BINTASARA.com, MUARA TEWEH – Litmas Berkualitas Bapas Muara menjadi fokus utama Balai Pemasyarakatan (Bapas) Kelas II Muara Teweh dalam setiap penyusunan Penelitian Kemasyarakatan (Litmas).
Komitmen tersebut diwujudkan melalui pelaksanaan wawancara terhadap penjamin klien yang dilakukan oleh Pembimbing Kemasyarakatan (PK) sebagai bagian dari proses penggalian data secara menyeluruh.
Langkah ini bertujuan menghasilkan laporan yang objektif, akurat, dan dapat dipertanggungjawabkan sebagai dasar pengambilan keputusan dalam sistem pemasyarakatan.
Kegiatan berlangsung pada Kamis (2/7/2026) di Kelurahan Lanjas, Kecamatan Teweh Tengah, Kabupaten Barito Utara.
Pembimbing Kemasyarakatan Pertama, Ananda Ivena Arthemishia, melaksanakan wawancara langsung dengan penjamin klien untuk memperoleh informasi yang lengkap mengenai kondisi sosial, lingkungan keluarga, hingga kesiapan penjamin dalam mendukung proses pembimbingan serta reintegrasi sosial klien.
Melalui proses tersebut, PK Bapas Muara Teweh tidak hanya mengumpulkan data administratif, tetapi juga melakukan verifikasi terhadap informasi yang diperoleh dari berbagai sumber.
Pendekatan ini menjadi bagian penting dalam mewujudkan Litmas Berkualitas Bapas Muara sehingga setiap rekomendasi yang disusun benar-benar menggambarkan kondisi klien secara utuh.
Wawancara penjamin memiliki peran strategis karena memberikan gambaran mengenai hubungan klien dengan keluarga, lingkungan tempat tinggal, serta dukungan sosial yang akan diterima setelah menjalani program pembimbingan.
Informasi tersebut kemudian dianalisis secara profesional untuk menghasilkan Laporan Penelitian Kemasyarakatan yang komprehensif.
Data yang terkumpul menjadi dasar bagi Pembimbing Kemasyarakatan dalam menyusun rekomendasi yang objektif.
Dengan demikian, hasil Litmas dapat mendukung berbagai proses pemasyarakatan, mulai dari pembimbingan, pengawasan, hingga pelaksanaan program reintegrasi sosial secara efektif.
Kepala Bapas Kelas II Muara Teweh, M. Ading Saidhy, menegaskan bahwa kualitas Penelitian Kemasyarakatan sangat bergantung pada ketelitian petugas dalam menggali data di lapangan.
“Litmas bukan sekadar dokumen administratif, tetapi instrumen penting yang menjadi dasar berbagai proses dalam sistem pemasyarakatan.
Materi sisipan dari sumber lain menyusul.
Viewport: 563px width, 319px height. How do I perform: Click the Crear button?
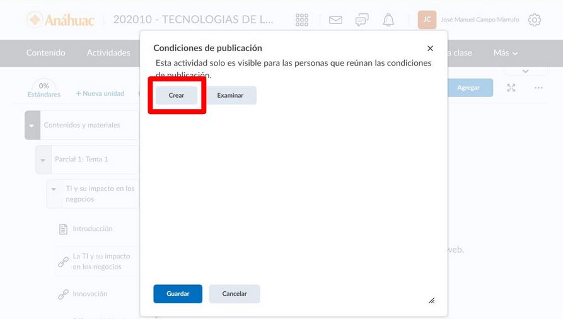177,95
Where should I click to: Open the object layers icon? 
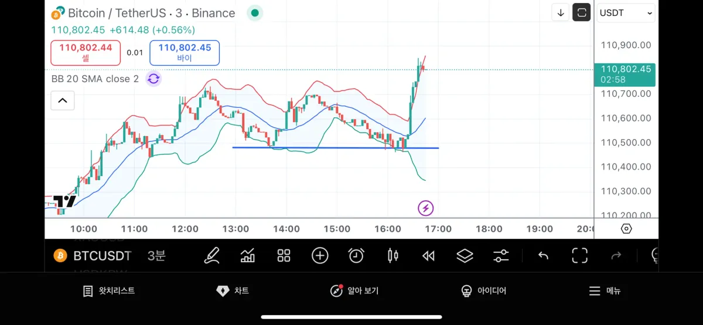465,255
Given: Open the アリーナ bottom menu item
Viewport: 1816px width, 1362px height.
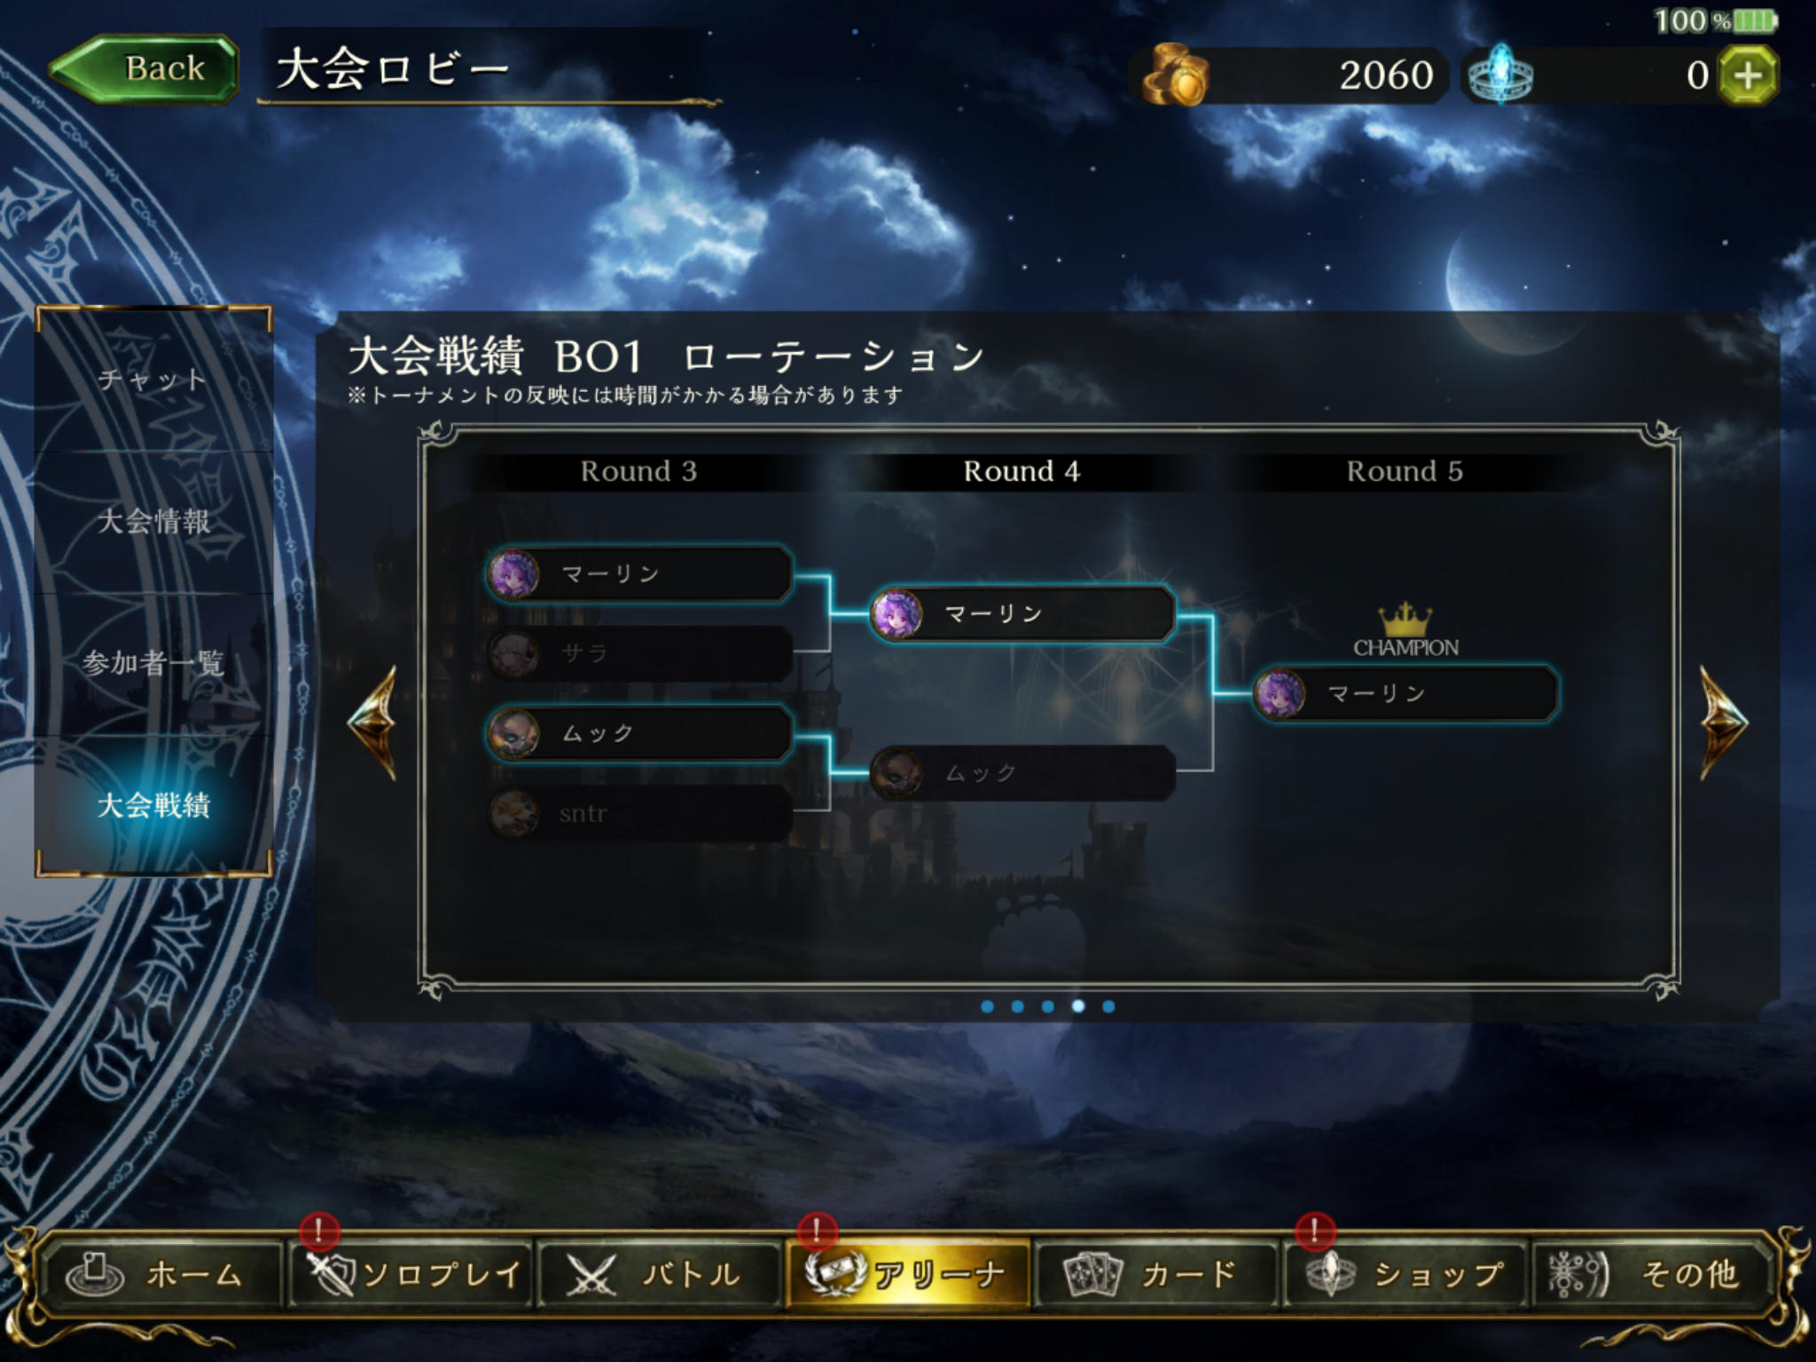Looking at the screenshot, I should point(908,1274).
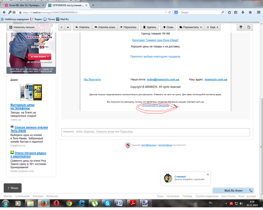Bookmark this page with the star icon
The image size is (263, 210).
pyautogui.click(x=230, y=12)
Karena itu, setiap data harus digali secara cermat, objektif, dan dapat dipertanggungjawabkan agar rekomendasi yang dihasilkan benar-benar menggambarkan kondisi klien secara utuh,” ujarnya.
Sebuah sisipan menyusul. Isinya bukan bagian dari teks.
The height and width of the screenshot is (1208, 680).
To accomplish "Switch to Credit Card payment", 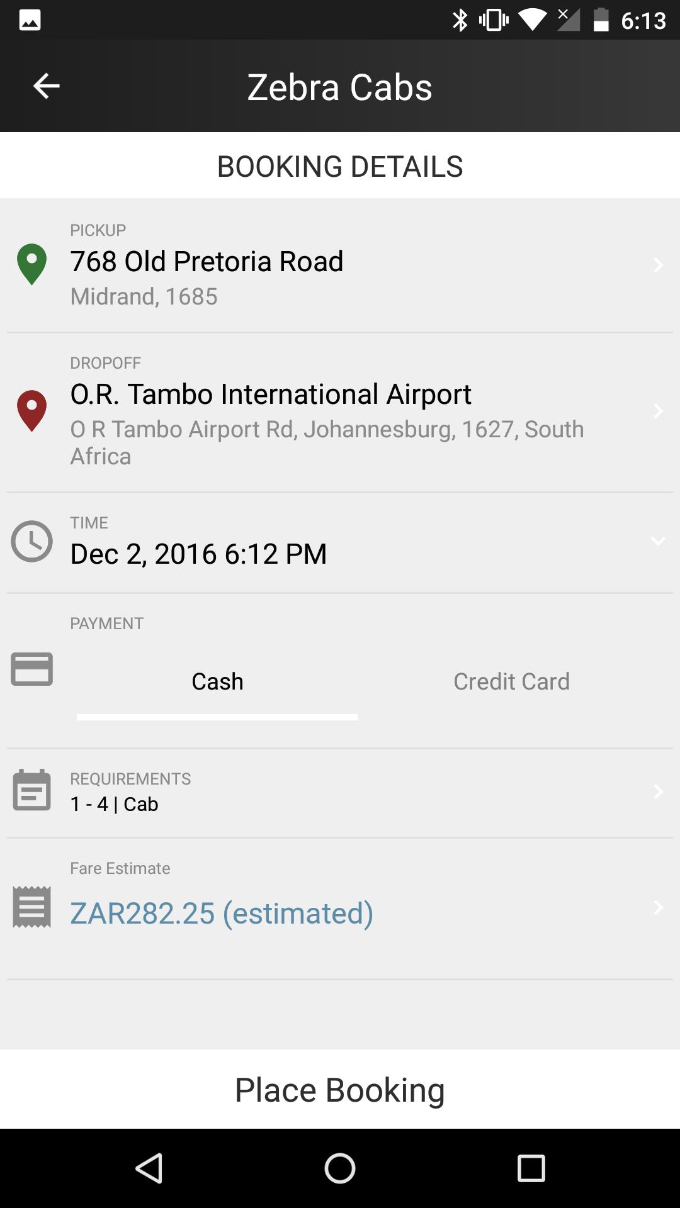I will click(511, 681).
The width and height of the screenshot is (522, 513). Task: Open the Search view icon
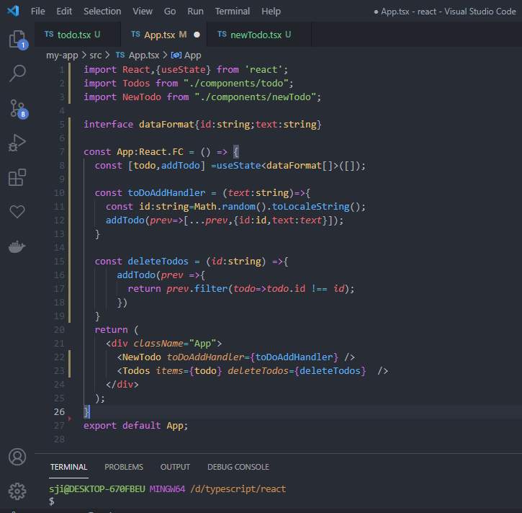[x=17, y=73]
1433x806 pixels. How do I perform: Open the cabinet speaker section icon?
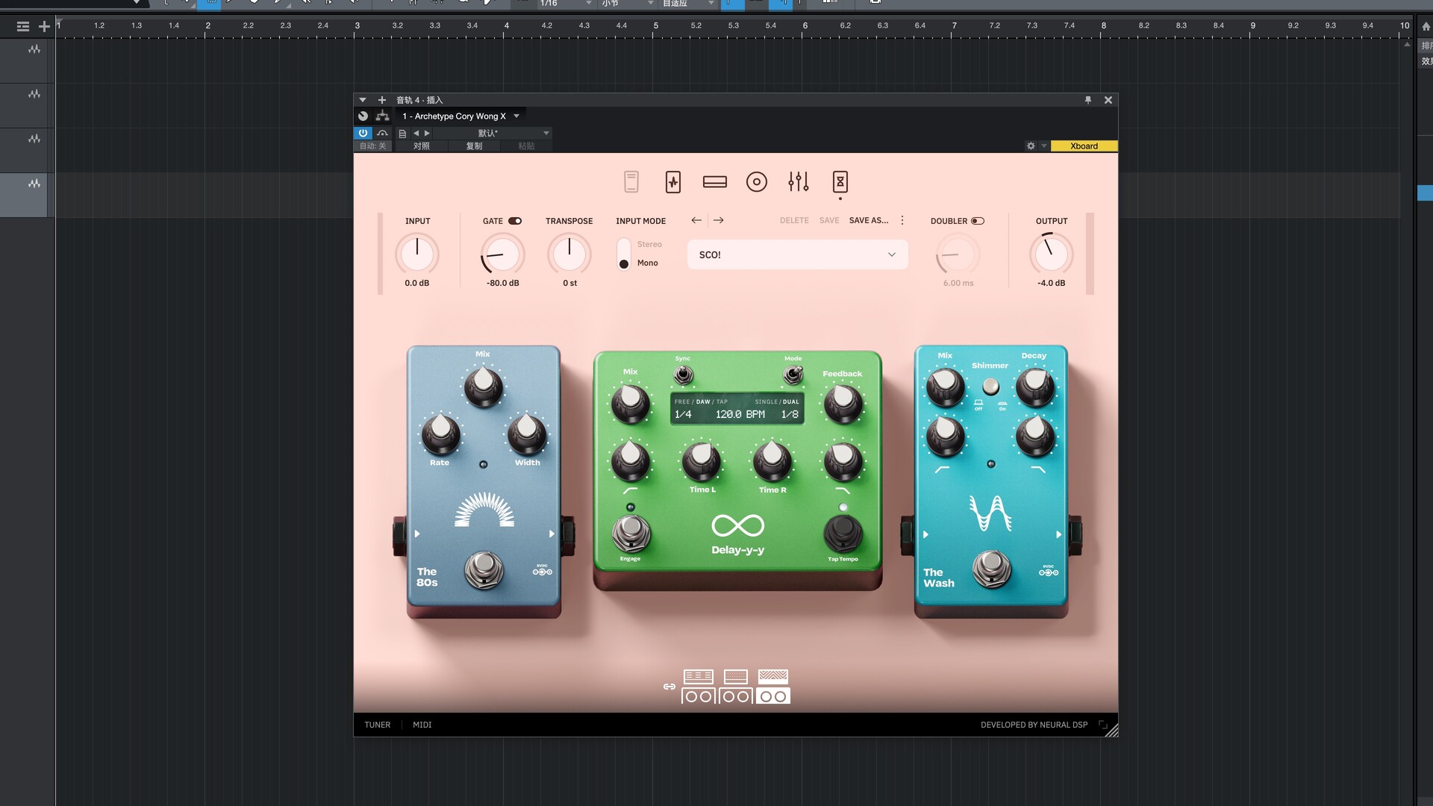coord(756,182)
Menurutnya, wawancara dengan penjamin menjadi salah satu metode efektif untuk memastikan validitas informasi.
Semakin lengkap data yang diperoleh, semakin baik pula kualitas rekomendasi yang dihasilkan dalam laporan Penelitian Kemasyarakatan.
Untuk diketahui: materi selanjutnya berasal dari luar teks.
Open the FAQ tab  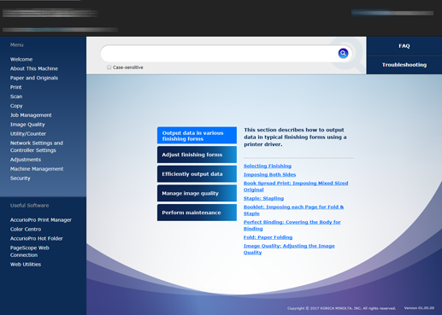pyautogui.click(x=404, y=46)
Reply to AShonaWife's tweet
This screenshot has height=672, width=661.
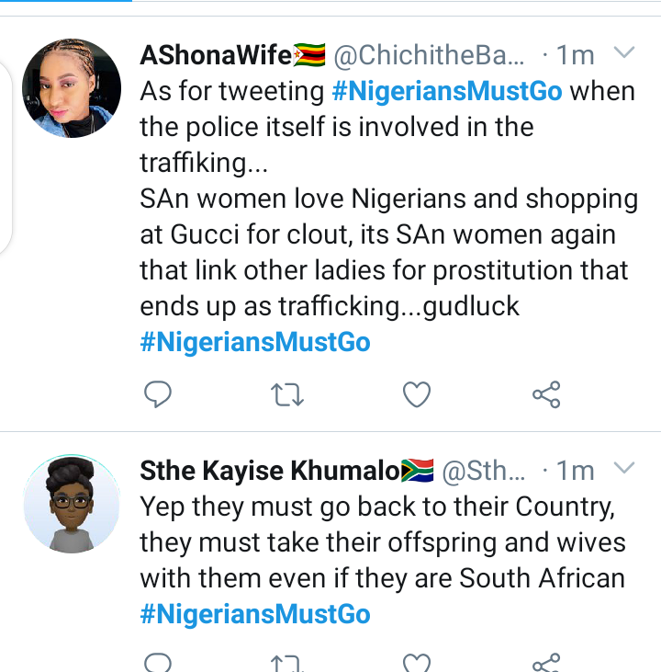159,394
Seluruh rangkaian kegiatan berlangsung tertib, lancar, dan sesuai dengan prosedur yang berlaku.
Profesionalisme Pembimbing Kemasyarakatan dalam melakukan penggalian data menunjukkan komitmen Bapas Kelas II Muara Teweh dalam meningkatkan kualitas pelayanan kepada masyarakat.
Melalui upaya tersebut, Litmas Berkualitas Bapas Muara terus menjadi prioritas dalam setiap pelaksanaan tugas Pembimbing Kemasyarakatan.
Bapas Kelas II Muara Teweh berkomitmen menghadirkan Penelitian Kemasyarakatan yang akurat, objektif, dan komprehensif sebagai landasan pelaksanaan pembimbingan, pengawasan, serta reintegrasi sosial yang efektif.
Komitmen ini sekaligus mendukung terwujudnya pelayanan pemasyarakatan yang profesional, akuntabel, berintegritas, dan memberikan manfaat nyata bagi masyarakat.